Beispiele dafür: FF Duper, Romp, St Florence

Auch weitere Pseudo-Handschriftlichkeit lässt sich einbauen, z.B. sich aus dem Schreibfluss einfach ergebende Verbindungen wie "ft" oder "tz", Sonderformen für Zwie- und Umlaute, für ch, sch und ck, oder auch Sonderformen vor oder nach bestimmten anderen Buchstaben, um gewisse Kollisionen elegant zu umgehen (z.B. f vor allen Zeichen mit Oberlänge). Das bringt einfach etwas mehr Detailvariation rein und macht die Schrift handschriftlich, auch wenn die Buchstaben sich nicht verbinden.

 

Bedenke nur, erst mal das Grundalphabet soweit zu bringen dass es dir passt – in Form und Metrik, und erst dann die Varianten davon abzuwandeln und diese dann eins nach dem anderen sauber ins Grundalphabet zu integrieren, sonst halst du dir schnell mehr Arbeit auf als nötig.

  • Ersteller

Danke für die vielen, konstruktiven Antworten! Leider bin ich (noch) nur mit Type Tool 3 ausgestattet, womit Opentype-Funktionalitäten und ausgefallene Ligaturen meines Wissens nach nicht möglich sind... außerdem bin ich noch nicht sehr erfahren – das ist erst meine 2te Schrift und mit 2 Schnitten für mich schon ein sehr großes Projekt. Ich werds wohl wie im letzten Post von Sebastian machen und erstmal mein Grundalphabet komplettieren... dann sieht man weiter.

 

Übrigens: Ist die Software "Glyphs" eigentlich wirklich so gut? Fontlab Studio ist mir nämlich zu teuer ;)

Ich persönlich mag eigentlich auch eher deine unverbundene Schrift. Sie hat zwar einen deutlichen Pinsel-Charakter, ist aber auch beim schnellen vorbei blicken lesbarer, als die Reklame Script, also eigentlich so schon eine ideale Preisschilder-Schrift. Daher würde ich mir, gerade da du sie als Freefont anbieten möchtest, nicht allzu ausgefeilte OpenType-Ansätze suchen, denn gerade Nutzer von Freefonts haben entweder kaum Software, welche diese Funktionen unterstützt, oder wissen nichts von der Anwendung.

 

Und auch gerade die erste Schrift eignet sich durch ihren anderen Charakter eben prima als Alternative und Ergänzung zur Reklame.

 

Ich selbst habe übrigens oft solche Schriftnutzer, die mit OpenType-Funktionen hoffnungslos überfordert sind.
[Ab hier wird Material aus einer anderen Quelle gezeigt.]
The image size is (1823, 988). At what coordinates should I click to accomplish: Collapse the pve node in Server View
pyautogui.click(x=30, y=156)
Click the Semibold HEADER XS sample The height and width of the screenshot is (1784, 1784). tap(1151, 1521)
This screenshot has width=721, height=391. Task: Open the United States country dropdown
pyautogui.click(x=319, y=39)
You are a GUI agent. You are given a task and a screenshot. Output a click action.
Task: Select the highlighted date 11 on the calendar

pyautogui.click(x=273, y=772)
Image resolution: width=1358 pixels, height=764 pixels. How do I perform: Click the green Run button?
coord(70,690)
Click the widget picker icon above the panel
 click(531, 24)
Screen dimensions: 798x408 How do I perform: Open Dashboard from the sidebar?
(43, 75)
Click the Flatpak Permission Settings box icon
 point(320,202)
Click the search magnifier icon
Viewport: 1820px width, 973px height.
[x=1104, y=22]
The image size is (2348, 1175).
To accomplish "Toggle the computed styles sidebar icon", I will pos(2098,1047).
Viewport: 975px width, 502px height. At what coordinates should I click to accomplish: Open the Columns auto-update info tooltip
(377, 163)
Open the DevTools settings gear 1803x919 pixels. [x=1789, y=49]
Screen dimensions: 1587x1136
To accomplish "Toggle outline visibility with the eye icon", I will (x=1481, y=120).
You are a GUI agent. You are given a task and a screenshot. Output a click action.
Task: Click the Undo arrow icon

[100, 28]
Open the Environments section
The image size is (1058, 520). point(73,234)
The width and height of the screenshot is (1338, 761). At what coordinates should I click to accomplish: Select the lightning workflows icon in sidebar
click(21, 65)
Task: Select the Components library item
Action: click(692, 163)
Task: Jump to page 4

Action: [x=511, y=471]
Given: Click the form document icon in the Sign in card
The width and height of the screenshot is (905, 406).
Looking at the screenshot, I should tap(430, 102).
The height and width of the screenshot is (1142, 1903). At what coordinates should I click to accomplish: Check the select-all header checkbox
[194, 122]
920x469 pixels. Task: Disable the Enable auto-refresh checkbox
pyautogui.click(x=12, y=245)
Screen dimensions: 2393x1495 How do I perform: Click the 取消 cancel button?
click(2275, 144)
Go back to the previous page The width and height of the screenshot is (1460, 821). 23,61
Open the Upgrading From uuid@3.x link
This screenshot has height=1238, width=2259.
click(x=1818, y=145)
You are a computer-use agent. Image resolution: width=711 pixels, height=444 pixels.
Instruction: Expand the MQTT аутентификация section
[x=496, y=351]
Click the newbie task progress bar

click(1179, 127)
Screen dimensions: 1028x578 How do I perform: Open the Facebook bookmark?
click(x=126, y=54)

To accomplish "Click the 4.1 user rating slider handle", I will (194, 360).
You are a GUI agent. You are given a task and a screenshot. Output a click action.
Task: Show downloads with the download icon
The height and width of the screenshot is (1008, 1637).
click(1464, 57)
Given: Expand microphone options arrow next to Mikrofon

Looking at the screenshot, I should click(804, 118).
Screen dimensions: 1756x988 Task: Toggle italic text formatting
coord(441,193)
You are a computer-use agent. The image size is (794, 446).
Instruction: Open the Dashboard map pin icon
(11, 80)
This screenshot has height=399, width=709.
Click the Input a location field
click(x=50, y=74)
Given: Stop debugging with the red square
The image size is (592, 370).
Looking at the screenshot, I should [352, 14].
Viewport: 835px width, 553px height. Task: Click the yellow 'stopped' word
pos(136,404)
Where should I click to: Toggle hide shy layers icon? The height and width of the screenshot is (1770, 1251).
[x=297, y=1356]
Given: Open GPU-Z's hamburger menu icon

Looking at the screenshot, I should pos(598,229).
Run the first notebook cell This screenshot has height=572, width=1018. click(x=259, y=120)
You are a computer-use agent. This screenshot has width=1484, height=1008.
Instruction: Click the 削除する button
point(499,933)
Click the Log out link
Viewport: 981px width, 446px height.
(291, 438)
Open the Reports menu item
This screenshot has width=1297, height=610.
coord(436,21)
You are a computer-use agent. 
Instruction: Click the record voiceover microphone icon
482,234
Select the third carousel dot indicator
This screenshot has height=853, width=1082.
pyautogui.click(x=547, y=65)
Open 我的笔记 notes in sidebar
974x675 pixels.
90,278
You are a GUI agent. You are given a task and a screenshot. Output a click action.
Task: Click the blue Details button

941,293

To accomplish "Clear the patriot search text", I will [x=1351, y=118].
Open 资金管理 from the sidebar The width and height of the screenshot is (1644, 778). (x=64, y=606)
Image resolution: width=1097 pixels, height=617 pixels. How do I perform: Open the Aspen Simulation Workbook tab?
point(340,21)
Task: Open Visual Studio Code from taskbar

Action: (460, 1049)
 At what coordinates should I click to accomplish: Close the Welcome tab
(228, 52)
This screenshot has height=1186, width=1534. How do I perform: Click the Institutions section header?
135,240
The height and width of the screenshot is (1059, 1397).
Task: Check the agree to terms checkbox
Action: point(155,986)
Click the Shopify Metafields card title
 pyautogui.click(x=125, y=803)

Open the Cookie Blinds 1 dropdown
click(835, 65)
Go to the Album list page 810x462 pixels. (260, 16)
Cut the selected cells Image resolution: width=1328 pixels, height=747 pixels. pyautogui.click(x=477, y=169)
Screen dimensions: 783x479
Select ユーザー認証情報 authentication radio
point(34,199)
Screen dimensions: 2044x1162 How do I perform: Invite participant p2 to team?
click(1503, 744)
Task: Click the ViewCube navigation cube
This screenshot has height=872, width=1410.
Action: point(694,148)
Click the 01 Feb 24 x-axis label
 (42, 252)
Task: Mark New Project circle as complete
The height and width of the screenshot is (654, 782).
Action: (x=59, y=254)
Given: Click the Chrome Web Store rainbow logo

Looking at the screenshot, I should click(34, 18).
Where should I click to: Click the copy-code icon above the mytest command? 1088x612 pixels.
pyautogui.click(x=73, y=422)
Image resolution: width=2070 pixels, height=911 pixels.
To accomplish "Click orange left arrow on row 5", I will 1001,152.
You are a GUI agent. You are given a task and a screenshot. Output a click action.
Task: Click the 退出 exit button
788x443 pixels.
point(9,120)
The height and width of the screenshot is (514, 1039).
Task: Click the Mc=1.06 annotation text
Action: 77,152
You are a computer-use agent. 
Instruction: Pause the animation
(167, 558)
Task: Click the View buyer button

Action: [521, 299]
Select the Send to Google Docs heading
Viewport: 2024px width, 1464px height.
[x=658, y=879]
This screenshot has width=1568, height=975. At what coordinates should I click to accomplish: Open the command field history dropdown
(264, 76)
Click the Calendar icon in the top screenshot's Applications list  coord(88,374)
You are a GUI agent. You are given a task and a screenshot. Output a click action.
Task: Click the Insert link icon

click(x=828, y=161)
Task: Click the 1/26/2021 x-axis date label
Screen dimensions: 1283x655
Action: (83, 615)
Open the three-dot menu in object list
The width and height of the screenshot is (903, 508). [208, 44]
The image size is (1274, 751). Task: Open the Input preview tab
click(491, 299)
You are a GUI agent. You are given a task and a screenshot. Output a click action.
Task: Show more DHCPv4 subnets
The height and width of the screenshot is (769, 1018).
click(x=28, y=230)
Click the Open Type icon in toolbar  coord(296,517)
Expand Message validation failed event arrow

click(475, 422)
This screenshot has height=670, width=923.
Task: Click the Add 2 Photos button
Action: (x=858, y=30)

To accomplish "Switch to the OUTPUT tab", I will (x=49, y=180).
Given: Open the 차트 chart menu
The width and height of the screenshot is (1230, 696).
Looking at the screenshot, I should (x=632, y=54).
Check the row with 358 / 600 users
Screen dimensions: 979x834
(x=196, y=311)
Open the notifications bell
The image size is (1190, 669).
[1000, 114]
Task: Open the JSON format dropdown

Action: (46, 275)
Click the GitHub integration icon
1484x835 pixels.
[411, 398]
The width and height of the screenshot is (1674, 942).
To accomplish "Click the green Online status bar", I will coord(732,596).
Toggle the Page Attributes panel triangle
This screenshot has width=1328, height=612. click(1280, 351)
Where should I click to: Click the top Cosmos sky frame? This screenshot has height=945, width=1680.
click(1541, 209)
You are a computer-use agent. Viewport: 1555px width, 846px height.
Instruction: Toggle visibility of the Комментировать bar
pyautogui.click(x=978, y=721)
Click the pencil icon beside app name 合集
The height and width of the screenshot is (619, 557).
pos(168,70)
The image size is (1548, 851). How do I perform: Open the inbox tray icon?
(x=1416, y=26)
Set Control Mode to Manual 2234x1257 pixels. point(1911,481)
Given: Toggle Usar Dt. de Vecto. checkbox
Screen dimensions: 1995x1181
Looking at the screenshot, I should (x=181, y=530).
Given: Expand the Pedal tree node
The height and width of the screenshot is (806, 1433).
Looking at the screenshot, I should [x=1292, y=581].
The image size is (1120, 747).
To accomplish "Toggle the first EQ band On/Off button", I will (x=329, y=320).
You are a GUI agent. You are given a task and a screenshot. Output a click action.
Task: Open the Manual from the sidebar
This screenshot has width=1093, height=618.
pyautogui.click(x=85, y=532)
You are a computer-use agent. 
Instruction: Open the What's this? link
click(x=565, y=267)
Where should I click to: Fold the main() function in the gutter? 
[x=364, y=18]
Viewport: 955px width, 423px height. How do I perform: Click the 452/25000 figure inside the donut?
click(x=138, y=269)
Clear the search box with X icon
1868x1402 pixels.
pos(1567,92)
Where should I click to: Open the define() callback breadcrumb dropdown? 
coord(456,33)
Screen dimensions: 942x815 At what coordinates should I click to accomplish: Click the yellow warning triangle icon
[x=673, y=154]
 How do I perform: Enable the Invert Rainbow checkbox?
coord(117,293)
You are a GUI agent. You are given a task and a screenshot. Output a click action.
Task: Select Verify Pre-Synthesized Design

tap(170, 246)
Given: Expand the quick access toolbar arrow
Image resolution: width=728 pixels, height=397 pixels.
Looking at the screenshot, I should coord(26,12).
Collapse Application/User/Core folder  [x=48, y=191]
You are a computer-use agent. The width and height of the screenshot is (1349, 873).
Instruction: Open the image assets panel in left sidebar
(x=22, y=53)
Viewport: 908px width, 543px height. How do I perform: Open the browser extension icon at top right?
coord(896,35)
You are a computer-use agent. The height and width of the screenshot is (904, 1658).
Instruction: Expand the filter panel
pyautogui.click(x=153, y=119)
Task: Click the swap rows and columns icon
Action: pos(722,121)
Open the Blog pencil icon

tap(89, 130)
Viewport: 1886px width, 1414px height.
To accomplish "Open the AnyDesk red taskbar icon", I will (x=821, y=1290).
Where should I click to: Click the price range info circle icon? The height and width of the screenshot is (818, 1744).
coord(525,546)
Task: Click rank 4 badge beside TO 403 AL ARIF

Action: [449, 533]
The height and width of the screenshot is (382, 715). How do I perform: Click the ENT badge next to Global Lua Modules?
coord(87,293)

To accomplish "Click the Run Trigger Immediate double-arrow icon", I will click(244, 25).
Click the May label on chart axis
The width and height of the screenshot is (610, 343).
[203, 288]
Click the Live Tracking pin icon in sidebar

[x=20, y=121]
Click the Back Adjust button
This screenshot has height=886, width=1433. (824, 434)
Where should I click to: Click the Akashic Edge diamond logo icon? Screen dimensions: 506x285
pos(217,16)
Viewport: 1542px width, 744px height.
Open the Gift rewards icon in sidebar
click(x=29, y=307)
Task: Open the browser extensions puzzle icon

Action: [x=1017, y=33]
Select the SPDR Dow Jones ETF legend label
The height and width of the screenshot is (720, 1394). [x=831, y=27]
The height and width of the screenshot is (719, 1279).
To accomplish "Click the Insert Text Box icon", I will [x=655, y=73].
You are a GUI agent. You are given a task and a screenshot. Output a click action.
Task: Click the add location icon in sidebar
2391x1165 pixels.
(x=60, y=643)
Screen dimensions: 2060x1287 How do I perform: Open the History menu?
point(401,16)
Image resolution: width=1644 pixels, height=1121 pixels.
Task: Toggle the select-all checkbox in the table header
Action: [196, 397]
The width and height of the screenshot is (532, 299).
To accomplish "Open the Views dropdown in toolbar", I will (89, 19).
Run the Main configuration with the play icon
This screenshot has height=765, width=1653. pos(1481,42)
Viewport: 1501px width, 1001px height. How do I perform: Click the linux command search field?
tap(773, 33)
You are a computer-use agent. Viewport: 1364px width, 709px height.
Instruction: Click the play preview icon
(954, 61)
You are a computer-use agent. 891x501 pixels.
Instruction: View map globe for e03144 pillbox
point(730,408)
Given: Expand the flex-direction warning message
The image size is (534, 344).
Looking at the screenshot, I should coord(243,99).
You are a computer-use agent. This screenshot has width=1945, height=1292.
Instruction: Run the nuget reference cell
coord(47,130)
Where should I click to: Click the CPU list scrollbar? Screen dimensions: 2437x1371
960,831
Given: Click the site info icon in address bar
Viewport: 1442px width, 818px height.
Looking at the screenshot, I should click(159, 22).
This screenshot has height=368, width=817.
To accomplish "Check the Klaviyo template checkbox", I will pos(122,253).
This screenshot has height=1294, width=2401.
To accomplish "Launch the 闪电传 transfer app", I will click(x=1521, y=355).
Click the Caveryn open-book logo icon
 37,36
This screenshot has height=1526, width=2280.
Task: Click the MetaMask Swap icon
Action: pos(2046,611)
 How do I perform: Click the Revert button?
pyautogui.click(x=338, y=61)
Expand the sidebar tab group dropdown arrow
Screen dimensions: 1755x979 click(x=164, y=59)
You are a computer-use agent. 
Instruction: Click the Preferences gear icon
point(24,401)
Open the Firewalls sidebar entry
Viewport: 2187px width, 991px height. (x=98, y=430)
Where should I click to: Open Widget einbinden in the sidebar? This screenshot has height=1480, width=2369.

Möchte ich hier z.B. Schwung-Abschlussformen, oder spezielle Formen für problematische Paarungen anbieten, greife ich zu einem gänzlich anderen Trick: Die Sonderformen kommen dann einfach in einen „kursiven“ oder „fetten“ Font mit gleichem Familiennamen. Damit ist es dann auch mit nicht OpenType-fähigen Programmen möglich, Anlternastivformen zu aktivieren.